(Records for this task begins)

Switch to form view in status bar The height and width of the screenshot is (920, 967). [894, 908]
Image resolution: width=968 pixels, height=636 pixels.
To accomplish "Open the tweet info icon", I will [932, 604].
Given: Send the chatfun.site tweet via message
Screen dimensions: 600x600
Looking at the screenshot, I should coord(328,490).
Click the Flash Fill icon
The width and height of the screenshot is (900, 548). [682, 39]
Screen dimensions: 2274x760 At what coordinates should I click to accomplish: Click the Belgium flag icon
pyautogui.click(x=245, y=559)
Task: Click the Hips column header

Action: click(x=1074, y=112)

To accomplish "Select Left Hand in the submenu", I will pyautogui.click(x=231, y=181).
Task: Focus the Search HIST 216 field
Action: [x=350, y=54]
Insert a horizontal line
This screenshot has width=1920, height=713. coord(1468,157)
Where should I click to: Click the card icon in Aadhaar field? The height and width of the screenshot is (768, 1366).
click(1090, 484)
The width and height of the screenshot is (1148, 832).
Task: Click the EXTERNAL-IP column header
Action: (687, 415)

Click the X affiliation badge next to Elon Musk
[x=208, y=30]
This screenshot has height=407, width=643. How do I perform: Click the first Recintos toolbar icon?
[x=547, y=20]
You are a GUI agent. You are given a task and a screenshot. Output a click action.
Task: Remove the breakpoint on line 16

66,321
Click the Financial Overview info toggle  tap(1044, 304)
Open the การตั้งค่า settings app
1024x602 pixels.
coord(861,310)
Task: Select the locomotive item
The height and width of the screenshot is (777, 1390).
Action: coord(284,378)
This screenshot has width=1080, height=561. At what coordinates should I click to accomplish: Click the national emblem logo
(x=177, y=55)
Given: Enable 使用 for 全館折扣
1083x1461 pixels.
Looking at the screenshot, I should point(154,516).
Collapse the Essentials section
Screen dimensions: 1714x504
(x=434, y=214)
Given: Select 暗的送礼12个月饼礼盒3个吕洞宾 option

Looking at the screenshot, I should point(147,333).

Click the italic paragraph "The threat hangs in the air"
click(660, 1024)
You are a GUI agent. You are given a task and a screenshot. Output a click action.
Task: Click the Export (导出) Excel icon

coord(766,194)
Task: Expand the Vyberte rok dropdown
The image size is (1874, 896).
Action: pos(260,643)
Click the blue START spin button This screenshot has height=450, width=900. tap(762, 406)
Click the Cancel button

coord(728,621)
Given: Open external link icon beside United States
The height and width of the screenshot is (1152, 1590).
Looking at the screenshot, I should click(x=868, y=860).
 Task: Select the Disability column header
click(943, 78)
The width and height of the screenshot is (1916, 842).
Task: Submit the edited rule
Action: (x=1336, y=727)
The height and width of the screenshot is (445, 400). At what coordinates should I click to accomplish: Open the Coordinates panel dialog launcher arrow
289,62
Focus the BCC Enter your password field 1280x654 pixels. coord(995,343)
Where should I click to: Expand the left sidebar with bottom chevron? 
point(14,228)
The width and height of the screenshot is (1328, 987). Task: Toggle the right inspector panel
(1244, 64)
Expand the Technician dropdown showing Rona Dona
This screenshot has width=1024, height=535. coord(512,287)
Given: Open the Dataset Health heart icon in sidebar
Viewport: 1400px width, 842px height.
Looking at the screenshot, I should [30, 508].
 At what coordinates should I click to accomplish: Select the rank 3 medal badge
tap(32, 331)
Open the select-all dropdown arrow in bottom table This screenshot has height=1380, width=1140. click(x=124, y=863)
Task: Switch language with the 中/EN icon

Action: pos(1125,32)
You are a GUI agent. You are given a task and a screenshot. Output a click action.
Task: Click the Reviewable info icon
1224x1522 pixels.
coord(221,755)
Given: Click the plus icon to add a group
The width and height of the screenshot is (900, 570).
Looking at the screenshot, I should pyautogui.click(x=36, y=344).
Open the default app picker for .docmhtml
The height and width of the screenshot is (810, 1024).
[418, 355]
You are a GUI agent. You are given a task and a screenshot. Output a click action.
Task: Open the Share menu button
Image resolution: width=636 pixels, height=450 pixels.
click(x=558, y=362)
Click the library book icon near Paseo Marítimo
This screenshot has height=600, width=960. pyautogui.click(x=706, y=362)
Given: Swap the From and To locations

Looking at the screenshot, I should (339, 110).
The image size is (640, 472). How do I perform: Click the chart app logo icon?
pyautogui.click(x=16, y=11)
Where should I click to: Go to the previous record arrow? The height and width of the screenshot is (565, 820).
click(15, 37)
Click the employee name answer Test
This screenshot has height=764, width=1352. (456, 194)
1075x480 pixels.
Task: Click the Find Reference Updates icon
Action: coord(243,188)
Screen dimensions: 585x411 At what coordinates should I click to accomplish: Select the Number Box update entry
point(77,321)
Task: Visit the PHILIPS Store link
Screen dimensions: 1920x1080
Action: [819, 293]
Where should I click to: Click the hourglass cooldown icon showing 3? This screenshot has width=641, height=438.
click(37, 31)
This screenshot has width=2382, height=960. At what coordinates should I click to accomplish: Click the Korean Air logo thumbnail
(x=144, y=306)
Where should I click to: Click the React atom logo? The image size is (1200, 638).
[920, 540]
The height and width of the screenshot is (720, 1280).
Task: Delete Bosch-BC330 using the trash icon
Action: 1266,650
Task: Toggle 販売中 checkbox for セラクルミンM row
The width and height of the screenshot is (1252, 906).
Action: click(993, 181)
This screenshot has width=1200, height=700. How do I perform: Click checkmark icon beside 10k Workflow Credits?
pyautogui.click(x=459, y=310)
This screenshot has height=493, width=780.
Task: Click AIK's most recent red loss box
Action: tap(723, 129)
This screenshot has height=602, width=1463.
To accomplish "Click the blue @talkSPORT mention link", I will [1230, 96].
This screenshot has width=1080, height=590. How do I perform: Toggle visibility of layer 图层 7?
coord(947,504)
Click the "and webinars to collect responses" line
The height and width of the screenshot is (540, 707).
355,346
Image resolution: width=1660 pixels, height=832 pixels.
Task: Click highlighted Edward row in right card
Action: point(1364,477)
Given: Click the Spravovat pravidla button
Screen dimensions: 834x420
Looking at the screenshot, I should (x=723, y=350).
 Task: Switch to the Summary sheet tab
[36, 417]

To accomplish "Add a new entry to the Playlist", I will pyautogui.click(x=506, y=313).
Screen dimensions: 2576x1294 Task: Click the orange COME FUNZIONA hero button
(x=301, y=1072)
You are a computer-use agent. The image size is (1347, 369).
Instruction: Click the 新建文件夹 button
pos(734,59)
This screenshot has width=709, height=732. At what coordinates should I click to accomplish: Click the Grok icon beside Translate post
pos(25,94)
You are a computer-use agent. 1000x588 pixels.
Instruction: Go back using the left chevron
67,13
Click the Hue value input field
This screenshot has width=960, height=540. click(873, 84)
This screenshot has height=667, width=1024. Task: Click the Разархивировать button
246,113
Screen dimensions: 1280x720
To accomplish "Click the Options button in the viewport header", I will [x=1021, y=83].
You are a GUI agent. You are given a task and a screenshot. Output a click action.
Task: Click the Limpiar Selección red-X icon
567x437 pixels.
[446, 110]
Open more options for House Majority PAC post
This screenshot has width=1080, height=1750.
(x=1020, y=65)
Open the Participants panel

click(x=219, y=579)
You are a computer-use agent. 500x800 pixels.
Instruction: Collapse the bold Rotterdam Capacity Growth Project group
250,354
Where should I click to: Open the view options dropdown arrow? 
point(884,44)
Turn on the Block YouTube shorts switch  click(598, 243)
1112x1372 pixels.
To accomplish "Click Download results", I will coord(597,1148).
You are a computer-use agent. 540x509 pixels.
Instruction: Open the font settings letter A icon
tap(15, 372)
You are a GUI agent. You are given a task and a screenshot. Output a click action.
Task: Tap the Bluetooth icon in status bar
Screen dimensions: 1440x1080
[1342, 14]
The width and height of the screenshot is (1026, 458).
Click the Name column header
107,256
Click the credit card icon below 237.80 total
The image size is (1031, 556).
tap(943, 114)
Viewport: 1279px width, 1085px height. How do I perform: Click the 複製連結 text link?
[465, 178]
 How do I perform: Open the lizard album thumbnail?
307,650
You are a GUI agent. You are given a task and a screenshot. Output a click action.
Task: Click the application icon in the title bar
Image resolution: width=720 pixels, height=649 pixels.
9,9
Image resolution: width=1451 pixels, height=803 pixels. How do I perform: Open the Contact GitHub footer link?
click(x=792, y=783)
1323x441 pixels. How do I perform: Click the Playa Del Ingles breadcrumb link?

(Records for this task ends)

* What this task involves: Search the entries above for the string "computer". Copy each line that holds it.

* Answer to this problem:
You are a computer-use agent. The image size is (1347, 369).
You are a computer-use agent. 1000x588 pixels.
You are a computer-use agent. 500x800 pixels.
You are a computer-use agent. 540x509 pixels.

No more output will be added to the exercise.